Request
Count the lines in the data below that contain the string "particular". Reply with the number alone.

Stored data
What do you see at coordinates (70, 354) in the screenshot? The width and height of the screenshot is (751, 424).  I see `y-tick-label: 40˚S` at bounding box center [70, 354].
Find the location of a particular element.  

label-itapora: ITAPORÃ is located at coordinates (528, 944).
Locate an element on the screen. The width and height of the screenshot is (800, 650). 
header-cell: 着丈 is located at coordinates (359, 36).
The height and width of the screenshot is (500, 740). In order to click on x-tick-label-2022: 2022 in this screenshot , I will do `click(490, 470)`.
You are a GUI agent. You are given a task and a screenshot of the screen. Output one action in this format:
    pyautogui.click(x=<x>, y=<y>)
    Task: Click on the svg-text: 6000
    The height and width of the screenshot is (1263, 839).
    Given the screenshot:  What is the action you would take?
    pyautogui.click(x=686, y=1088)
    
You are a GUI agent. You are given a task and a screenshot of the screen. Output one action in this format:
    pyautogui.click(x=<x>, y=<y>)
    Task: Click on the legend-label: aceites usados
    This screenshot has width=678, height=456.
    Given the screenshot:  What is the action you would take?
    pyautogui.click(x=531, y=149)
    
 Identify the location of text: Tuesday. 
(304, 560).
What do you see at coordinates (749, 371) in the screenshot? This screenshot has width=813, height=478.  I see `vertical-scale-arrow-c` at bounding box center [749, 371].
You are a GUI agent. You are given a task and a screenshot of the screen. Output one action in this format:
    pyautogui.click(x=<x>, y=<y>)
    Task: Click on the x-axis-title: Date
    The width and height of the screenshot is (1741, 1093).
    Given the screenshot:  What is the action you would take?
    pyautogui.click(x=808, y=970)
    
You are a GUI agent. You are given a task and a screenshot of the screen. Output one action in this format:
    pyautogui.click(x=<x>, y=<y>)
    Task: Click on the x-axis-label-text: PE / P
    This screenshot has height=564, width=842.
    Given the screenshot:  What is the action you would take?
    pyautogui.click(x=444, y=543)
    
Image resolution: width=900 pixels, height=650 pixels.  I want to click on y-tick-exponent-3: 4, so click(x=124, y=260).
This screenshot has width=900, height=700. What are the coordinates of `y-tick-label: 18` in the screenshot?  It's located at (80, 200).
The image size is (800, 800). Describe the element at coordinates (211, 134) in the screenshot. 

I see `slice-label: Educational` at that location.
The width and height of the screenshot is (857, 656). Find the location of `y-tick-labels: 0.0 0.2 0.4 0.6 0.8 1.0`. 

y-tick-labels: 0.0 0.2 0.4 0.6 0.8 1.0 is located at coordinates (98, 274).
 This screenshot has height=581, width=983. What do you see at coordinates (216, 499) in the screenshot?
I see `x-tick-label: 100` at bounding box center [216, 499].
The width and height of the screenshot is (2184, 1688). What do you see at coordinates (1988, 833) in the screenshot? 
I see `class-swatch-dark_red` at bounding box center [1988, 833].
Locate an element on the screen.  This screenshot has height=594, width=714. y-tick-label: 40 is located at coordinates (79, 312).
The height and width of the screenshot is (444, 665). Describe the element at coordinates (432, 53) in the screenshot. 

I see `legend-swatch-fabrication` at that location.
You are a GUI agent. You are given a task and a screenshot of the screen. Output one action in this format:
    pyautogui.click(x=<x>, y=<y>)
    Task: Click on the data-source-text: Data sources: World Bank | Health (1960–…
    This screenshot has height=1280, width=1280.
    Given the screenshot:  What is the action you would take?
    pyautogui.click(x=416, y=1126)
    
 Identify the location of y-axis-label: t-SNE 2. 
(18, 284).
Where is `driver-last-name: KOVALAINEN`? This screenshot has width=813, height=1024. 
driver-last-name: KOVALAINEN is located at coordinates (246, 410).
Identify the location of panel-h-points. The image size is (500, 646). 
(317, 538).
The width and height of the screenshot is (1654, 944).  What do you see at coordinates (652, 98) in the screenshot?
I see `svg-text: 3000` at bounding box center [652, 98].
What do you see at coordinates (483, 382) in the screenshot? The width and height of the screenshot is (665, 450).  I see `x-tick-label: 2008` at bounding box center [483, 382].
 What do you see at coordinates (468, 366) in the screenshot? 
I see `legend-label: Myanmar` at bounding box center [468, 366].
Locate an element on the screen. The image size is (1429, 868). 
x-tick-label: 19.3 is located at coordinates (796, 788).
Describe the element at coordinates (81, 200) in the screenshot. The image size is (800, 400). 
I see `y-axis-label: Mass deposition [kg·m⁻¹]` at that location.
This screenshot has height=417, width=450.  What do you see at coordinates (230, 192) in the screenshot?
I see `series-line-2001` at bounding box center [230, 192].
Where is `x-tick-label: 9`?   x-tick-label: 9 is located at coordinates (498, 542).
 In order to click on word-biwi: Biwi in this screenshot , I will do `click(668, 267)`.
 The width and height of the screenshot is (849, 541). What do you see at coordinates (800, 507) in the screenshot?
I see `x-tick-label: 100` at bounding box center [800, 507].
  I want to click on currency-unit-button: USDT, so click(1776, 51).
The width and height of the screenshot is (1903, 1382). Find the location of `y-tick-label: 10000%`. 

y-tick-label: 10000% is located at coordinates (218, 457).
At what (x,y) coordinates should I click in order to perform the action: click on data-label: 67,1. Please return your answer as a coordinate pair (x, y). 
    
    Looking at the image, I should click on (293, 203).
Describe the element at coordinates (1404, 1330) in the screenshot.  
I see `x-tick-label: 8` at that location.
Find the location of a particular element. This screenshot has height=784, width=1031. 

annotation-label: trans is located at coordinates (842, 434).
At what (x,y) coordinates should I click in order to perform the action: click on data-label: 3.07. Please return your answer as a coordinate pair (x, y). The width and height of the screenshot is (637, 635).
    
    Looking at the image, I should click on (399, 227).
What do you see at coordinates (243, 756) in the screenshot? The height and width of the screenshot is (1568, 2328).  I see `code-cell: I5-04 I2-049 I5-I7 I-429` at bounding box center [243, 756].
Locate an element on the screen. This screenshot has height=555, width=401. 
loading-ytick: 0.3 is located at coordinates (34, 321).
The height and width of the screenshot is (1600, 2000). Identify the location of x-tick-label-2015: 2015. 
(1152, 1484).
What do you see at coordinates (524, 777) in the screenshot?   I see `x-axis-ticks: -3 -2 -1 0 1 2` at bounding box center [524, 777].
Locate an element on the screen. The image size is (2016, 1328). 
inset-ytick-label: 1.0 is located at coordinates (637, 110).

Solution
2